Beautification plans or simply clean-up campaigns are often part of a city politician’s promise. And rare it is when a politician actually fulfills one. Since the decision, well reported in France, organized support has popped up for similar initiatives. More or less supporting the idea, Lille deputy mayor Julien Dubois said he was “proud” of Grenoble mayor Piolle, reported Le Monde (December 2).
The next French national elections, guaranteed to fill every advertising platform, will be in 2017. So many smiling faces, so little space…
All public broadcasting in Hungary could be merged into a single operating unit under a proposal from ruling Fidesz party MPs. The merger of public TV Magyar Televízió (MTV), public radio Magyar Rádió (MR), Duna TV and the MTI news agency, said MP Monika Dunai, quoted by InfoRadio (December 1), create an “easier, more transparent and cheaper” public media structure. The proposal received consent of the Culture Committee and has moved on to the whole Parliament.
Television viewers would benefit, explained co-sponsor Tuzson Bence, as other parts of the proposal include requiring free carriage on Hungarian cable networks. Cost savings from a “less bureaucratic” public broadcaster would facilitate new channels, he said. (See more about media in Hungary here)
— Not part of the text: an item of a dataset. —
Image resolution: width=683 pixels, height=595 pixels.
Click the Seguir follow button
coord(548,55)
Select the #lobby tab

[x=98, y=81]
“We often hear that merging these entities will be more effective,” observed independent MP Szabolcs Szabó. “We need to find a better argument. An attack on commercial television can be read in the text.” Commercial broadcaster RTL Klub and the Hungarian government are arguing about a new, very harsh tax on advertising revenues.
The Hungarian government and the European Commission have been at odds over the independence of public broadcasting institutions for several years. Opposition MP Agnes Kunhalmi referred to the proposal as “mindless centralization” that would lead to job losses.
To the disbelief of many, audiovisual and print world is a significant part of the broader culture and creative sector. Consultants from E&Y, also known as Ernst & Young, on behalf of several collective representation organizations, revealed that this broad grouping is the 3rd biggest employer in the European Union, 7.1 million folks, generating €536 billion or 4.2% of EU GDP. Only the construction and food service industries are bigger in terms of employment.
The culture and creative sector, meeting the generally accepted definitions of the EU, includes actors, authors and advertising people, dancers and DJs, musicians and make-up artists, singers and sign painters as well as photographers, video game designers and reality show producers. Whew!!! The forthcoming E&Y report – Creating Growth – does not include the public sector, which employs a large number of radio and TV people, often directed by politicians reasonably confused for jugglers and clowns.
“Many of these jobs are with very flexible and reactive small and medium enterprises, sometimes consisting of only one person,” observed music collective society SACEM chief executive Jean-Noël Tronc, reported Les Echos (December 1). “It is a job category economists say is best placed to resist globalization.”
London and Paris are the European centers for the culture and creative sector, noted E&Y.